Analysis of genomic aberrations and gene expression profiling identifies novel lesions and pathways in myeloproliferative neoplasms

Abstract

Polycythemia vera (PV), essential thrombocythemia and primary myelofibrosis, are myeloproliferative neoplasms (MPNs) with distinct clinical features and are associated with the JAK2V617F mutation. To identify genomic anomalies involved in the pathogenesis of these disorders, we profiled 87 MPN patients using Affymetrix 250K single-nucleotide polymorphism (SNP) arrays. Aberrations affecting chr9 were the most frequently observed and included 9pLOH (n=16), trisomy 9 (n=6) and amplifications of 9p13.3-23.3 (n=1), 9q33.1-34.13 (n=1) and 9q34.13 (n=6). Patients with trisomy 9 were associated with elevated JAK2V617F mutant allele burden, suggesting that gain of chr9 represents an alternative mechanism for increasing JAK2V617F dosage. Gene expression profiling of patients with and without chr9 abnormalities (+9, 9pLOH), identified genes potentially involved in disease pathogenesis including JAK2, STAT5B and MAPK14. We also observed recurrent gains of 1p36.31-36.33 (n=6), 17q21.2-q21.31 (n=5) and 17q25.1-25.3 (n=5) and deletions affecting 18p11.31-11.32 (n=8). Combined SNP and gene expression analysis identified aberrations affecting components of a non-canonical PRC2 complex (EZH1, SUZ12 and JARID2) and genes comprising a 'HSC signature' (MLLT3, SMARCA2 and PBX1). We show that NFIB, which is amplified in 7/87 MPN patients and upregulated in PV CD34+ cells, protects cells from apoptosis induced by cytokine withdrawal.

Figure 1

CNAs in MPN (a). Ideogram representing regions of chromosomal gains (red) and loss (green) identified using Affymetrix GeneChip Mapping 250K arrays in 87 patients with MPN. Individual lines represent a single patient (b). Top: genomic profile of chromosome 17 in one patient (s531) showing a gain at 17q21.1–21.31 encompassing 144 genes including EZH1 and ITGA2B, which are also transcriptionally upregulated in MPN patients (Supplementary Table S6). Bottom: genomic profile of chromosome 6 in one patient (s242) showing a gain at 6p22.3 encompassing JAR1D2. Red lines represent the mean log₂ ratio of the intensity of the samples relative to 60 unrelated HapMap normal controls.

Figure 2

Chromosome 9 aberrations are associated with elevated JAK2V617F allele burden and gene expression signature.
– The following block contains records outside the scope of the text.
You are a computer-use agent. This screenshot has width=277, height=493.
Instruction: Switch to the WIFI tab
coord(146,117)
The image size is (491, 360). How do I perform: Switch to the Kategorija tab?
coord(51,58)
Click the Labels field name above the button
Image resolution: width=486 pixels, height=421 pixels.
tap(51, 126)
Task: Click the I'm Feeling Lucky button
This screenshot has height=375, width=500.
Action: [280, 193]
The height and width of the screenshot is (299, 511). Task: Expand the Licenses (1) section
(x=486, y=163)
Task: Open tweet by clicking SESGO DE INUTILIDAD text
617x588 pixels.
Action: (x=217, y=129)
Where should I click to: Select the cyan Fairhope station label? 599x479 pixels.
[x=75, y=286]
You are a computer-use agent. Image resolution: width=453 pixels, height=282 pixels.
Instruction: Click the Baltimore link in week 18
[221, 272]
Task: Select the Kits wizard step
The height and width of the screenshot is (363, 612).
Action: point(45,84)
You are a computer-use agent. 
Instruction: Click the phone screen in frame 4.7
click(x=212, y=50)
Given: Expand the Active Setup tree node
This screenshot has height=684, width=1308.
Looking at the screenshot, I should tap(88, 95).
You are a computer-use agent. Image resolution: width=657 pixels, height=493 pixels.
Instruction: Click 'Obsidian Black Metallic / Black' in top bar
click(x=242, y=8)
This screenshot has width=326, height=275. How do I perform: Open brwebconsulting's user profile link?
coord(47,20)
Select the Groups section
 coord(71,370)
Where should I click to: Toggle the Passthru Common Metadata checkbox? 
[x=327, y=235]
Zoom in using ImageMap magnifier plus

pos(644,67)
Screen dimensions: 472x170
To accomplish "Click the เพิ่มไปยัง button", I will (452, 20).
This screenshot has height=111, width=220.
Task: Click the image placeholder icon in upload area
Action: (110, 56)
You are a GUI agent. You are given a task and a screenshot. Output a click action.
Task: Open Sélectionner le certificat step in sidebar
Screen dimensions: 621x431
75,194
Gene expression differences in patients with normal (n=25) versus abnormal (+9, 9pLOH) chromosome 9 cytogenetics (n=13) (Supplementary Table S7). A subset of genes upregulated (>2.7-fold, P<0.05; 26 genes) or downregulated (>3-fold, P<0.05; 26 genes) in patients with chromosome 9 anomalies compared with normal chromosome 9 cytogenetics are displayed in a heatmap.

Figure 3

PMF and ET patients display higher frequencies of chromosomal aberrations compared with PV. Frequency plots of chromosomal gains (red) or loss (green) in individuals with PV (n=23), PMF (n=15) and ET (n=25). Y axis represents the frequency of copy number change in each patient subgroup. T-test was used to identify significant differences in the frequency of chromosomal aberrations between these three patient subtypes.

Figure 4

NFIB protects cells from cytokine withdrawal-induced cell death and promotes cell growth (a). Baf3/EPOR cells transduced with control (EF) or EF-NFIB lentivirus for 48 h and GFP+ cells were replated in RPMI with 1 U/ml, 0.1 U/ml and 0.01 U/ml EPO for 48 h. Cell viability was determined by Trypan blue exclusion (b). Cumulative cell counts were performed over 10 days. Data are expressed as the average of three independent experiments±s.e.m. (^**P<0.05).